Last week we served Crab Louis salad in honor of Fishermen’s Wharf. Chuck also did his best to replicate a fancy flounder dish and found that flounder is simply not widely available in Wisconsin in the fall.
The Packers lost to San Francisco.
We had a wild week in between games with little time for research into foods of Washington, D.C., home of the team called the Redskins. We joked about serving pork. We suggested turkey. We attempted a play on words for fiscal cliff or gridlock. Finally, I did a search or two on my smart phone as we drove to visit La Petite in Lake Geneva.
We found the half-smoke. The half-smoke is a sausage served on a bun, covered in barbecue sauce, sometimes half pork and half beef and sometimes sliced in half lengthwise before cooking. It’s as close as D.C. comes to having its own indigenous food.
A stopover in East Troy took care of everything. We picked up a turkey pot pie at The Elegant Farmer and planned to cook it for Sunday lunch. A few miles down the road we bought our own travel lunch from a BBQ truck and found already cooked and seasoned sausages that looked perfect for our version of the Half-Smoke. A pot pie, a pound of sausage, a bag of ice, and our cooler, and we were in business.

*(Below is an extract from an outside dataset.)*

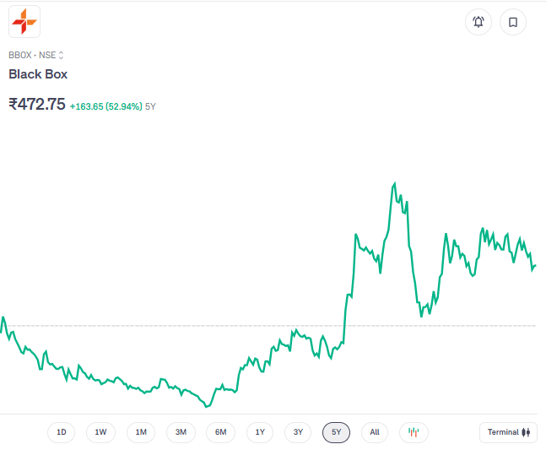Click the selected 5Y range button
546x455 pixels.
tap(337, 432)
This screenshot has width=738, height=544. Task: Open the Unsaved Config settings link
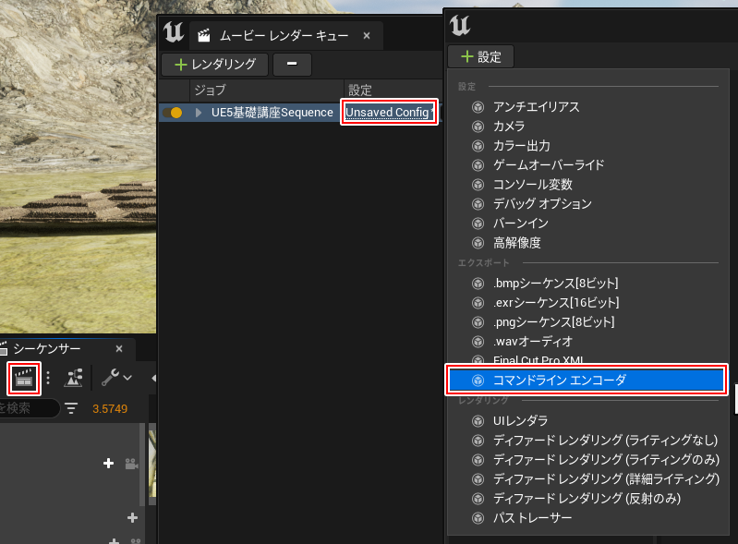388,113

We made it home from Lake Geneva Saturday night just in time to cook the half-smokes and listen to Prairie Home Companion on public radio. Sunday lunch, the turkey pot pie, was delicious. Bonus: it left several leftover pieces for lunches later this week.
But the best bonus: Green Bay beat Washington, 38-20.
Cincinnati, bring it on. We’ll be ready. We’ll serve – so, readers, what kind of foods do Cincinnati residents call their own? Help me out with suggestions, please. We Cheeseheads are hungry for another Super Bowl.
What DO people in Cincinnati eat? I have no idea…
Hope the Pack looks as good as they did yesterday, though!
I know I will be eating rhubarb crisp:)
I put Amigo in charge of research this week. My dear darling husband will be in Cincinnati with the satellite truck, so his research will come too late for us.